В марте 1940 года по решению компартии США Голос предстал перед «буржуазным судом», который приговорил его к штрафу в 1000 долларов и 12 месяцам тюремного заключения условно. Нарушив, таким образом, конспирацию, Яков Голос начал жить со своей связной Элизабет Бентли (оперативный псевдоним «Умница»)[54]. Именно «Умница» взяла на себя все предыдущие обязанности Голоса, прежде всего связь с источниками информации. Но информация эта не носила кого-либо нелегального характера и, во всяком случае, не использовалась Москвой во вред самим США.
Следует отметить, что особого искусства убеждения советским разведчикам в 30-е годы в США не требовалось. Это время вошло в историю Америки как «розовая декада». Популярность СССР в США в то время была невиданной (прежде всего среди творческой интеллигенции) благодаря двум причинам:
– на фоне всеобщего мирового экономического кризиса (из которого США так и не вышли до начала войны) СССР демонстрировал невиданные темпы роста;
– СССР оказался единственной страной мира, словом и делом поддержавшей легитимное правительство Испании перед лицом интервенции фашстских Германии и Италии в 1936–1939 гг.
Общественное мнение США, к неудовольствию Гувера, явно симпатизировало Москве.
В 1930 году пионеры Нью-Йорка для своего слета сняли самый вместительный зал страны – Мэдисон-сквэр гарден. Во время первомайских демонстраций в школах города отсутствовало до 20 % учеников. В компартию США вступили видные деятели американской культуры, например писатель Теодор Драйзер.
Однако для американского истеблишмента и спецслужб (прежде всего ФБР) причины роста авторитета коммунистов и СССР были, конечно же, другими – вся компартия США была-де усеяна хитрыми советскими шпионами, которые вербовали доверчивых американцев на деньги из Москвы.
Для противодействия росту рядов компартии США (партия формально была абсолютно легальной с момента своего основания) решили прибегнуть к проверенному методу – запугиванию.
В мае 1930 года конгресс США создал специальный комитет по расследованию коммунистической деятельности. Его назвали по имени председателя – конгрессмена и ярого антикоммуниста Гамильтона Фиша. Фиш пытался представить угрозой для США даже обычный импорт советских товаров, например древесины.
Комитет стремился «раскрыть» гнездо коммунистического шпионажа в США – государственную советскую внешнеторговую компанию «Амторг», легально работавшую в Нью-Йорке с 1924 года.
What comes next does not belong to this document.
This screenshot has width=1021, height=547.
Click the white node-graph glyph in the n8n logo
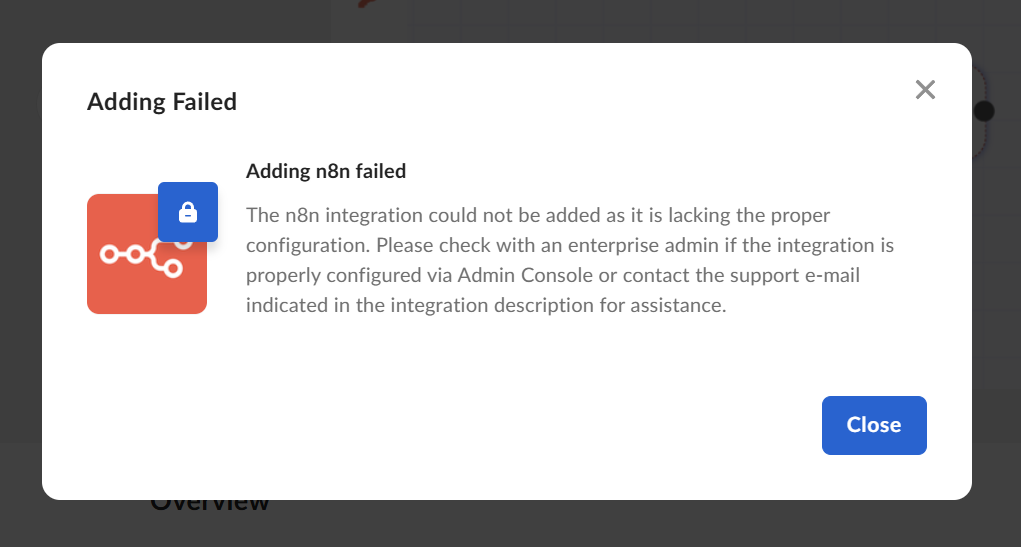point(141,256)
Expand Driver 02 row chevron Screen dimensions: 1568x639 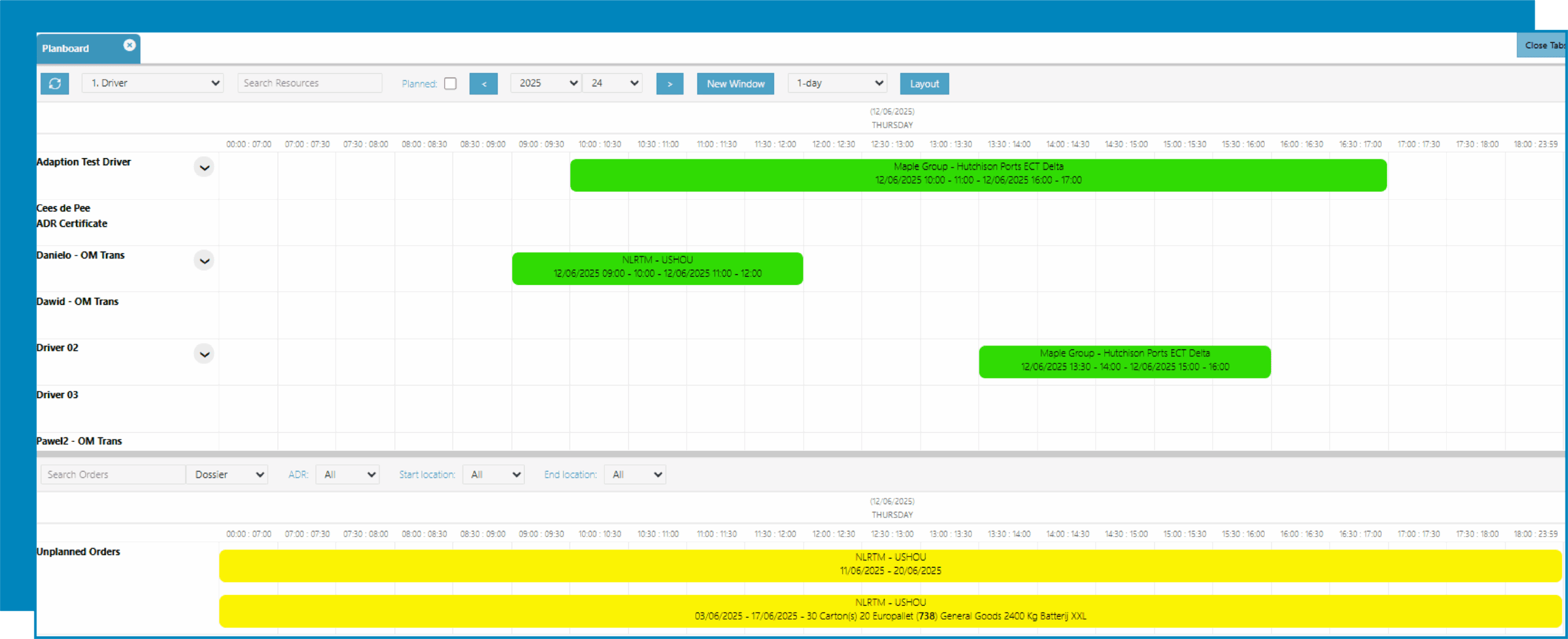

Сам «Амторг» был учрежден по предложению известного американского бизнесмена Арманда Хаммера, которое он в личной беседе высказал Ленину. В отсутствие дипломатических отношений между СССР и США компания выполняла фактически функции торгпредства, а также через СМИ вербовала в Советский Союз на работу страдавших от массовой безработицы американских специалистов.